Additionally, include copy such as “Between us…” or “For your eyes only…” so that it’s clear that you don’t necessarily want to see the content floating around on the Web. Honest mistakes and misunderstandings seem to be the biggest cause of this kind of information sharing anyway, so be clear from the onset about where you draw the line. Including this copy also makes it less palatable for people to share because it makes them look like they broke your trust.

8. Don’t let it get to you.

The veil of online anonymity creates far too many situations where common courtesy is all but forgotten. The nicest people jot off terse responses forgetting to consider the feelings of the person on the other end of their message. It can be infuriating to hear people trash the project you’ve just worked 80 hour weeks for 6 months to launch.

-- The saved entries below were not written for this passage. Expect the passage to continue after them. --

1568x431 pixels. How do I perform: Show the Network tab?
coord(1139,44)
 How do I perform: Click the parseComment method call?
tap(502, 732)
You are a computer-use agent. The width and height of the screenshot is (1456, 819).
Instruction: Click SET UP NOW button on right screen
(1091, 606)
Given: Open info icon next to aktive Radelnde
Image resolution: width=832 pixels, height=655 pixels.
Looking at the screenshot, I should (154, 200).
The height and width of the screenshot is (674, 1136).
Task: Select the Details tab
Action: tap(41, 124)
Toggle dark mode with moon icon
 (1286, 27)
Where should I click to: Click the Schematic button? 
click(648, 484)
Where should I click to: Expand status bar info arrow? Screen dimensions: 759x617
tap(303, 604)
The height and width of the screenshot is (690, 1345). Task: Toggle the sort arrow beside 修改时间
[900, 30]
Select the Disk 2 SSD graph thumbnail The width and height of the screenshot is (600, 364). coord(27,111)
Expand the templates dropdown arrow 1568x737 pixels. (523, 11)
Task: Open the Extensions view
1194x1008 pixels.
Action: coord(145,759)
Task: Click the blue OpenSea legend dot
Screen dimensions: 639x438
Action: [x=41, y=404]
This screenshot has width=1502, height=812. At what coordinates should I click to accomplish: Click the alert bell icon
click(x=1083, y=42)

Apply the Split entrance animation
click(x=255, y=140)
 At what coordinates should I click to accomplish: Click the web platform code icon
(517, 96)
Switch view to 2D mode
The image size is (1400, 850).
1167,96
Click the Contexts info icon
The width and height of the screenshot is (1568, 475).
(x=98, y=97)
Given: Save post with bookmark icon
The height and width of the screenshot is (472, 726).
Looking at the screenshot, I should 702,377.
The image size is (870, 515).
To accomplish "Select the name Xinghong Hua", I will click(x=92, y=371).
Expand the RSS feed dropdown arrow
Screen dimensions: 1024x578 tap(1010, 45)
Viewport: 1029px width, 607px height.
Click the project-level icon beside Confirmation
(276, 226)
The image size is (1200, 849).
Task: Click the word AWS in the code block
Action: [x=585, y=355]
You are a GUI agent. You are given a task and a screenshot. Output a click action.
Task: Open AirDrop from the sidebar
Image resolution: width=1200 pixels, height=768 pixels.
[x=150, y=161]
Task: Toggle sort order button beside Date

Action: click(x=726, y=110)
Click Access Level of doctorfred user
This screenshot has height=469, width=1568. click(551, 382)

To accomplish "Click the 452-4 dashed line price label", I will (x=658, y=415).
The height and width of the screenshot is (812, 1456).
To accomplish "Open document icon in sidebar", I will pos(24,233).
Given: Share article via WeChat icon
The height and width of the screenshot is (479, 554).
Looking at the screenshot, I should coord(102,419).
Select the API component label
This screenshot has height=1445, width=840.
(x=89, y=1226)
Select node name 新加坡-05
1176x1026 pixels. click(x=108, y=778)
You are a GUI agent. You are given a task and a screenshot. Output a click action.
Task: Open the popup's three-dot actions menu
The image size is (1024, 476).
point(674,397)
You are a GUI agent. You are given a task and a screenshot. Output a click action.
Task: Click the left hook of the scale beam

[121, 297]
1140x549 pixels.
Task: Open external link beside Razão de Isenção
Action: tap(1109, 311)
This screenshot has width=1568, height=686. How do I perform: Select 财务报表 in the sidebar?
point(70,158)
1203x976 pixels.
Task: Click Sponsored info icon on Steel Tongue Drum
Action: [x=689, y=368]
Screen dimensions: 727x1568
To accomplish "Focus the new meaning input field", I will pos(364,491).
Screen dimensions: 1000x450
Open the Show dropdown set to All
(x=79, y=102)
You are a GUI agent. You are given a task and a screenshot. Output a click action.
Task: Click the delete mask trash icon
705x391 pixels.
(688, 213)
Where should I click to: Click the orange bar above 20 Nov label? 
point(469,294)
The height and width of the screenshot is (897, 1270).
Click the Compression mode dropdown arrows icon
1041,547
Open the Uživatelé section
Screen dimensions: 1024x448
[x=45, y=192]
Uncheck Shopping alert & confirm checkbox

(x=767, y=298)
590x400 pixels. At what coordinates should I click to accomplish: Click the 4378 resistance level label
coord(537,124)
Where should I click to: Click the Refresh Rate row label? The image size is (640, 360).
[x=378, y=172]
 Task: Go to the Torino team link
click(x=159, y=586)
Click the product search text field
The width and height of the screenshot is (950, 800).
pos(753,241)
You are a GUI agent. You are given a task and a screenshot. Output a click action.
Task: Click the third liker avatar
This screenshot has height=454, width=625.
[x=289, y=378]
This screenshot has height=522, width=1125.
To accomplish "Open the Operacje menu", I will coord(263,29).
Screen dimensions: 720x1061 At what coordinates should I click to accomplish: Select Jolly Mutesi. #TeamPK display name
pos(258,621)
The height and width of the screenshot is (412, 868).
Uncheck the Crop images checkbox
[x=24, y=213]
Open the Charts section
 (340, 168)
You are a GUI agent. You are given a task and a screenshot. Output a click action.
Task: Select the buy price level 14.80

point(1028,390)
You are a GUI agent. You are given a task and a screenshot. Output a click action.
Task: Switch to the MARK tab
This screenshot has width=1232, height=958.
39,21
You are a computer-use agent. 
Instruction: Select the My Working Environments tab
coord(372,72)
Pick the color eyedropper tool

We all know we’re not supposed to “email mad” because the moment we hit the send button, we’re going to regret it. The same idea applies to all community communication – you can’t let your emotions get the better of you. Try these techniques for getting a handle on those emotions:

  • Step back from the keyboard: Give yourself a break, even if just 10 minutes to break the connection between your brain and the communication.
  • Pass it off to a colleague: If you work with a team, consider asking an unaffected colleague to address the issue you’re dealing with. At least ask them to write the first draft. Their approach is bound to be more reasonable and less emotional, which will help get you back on track.
  • Ask someone to review: If it has to be you responding and you know you’re angry, ask someone, anyone to review your communication. If they think it sounds reasonable, send it. If they can sense the “tone” being overly negative or harsh, clean up the communication.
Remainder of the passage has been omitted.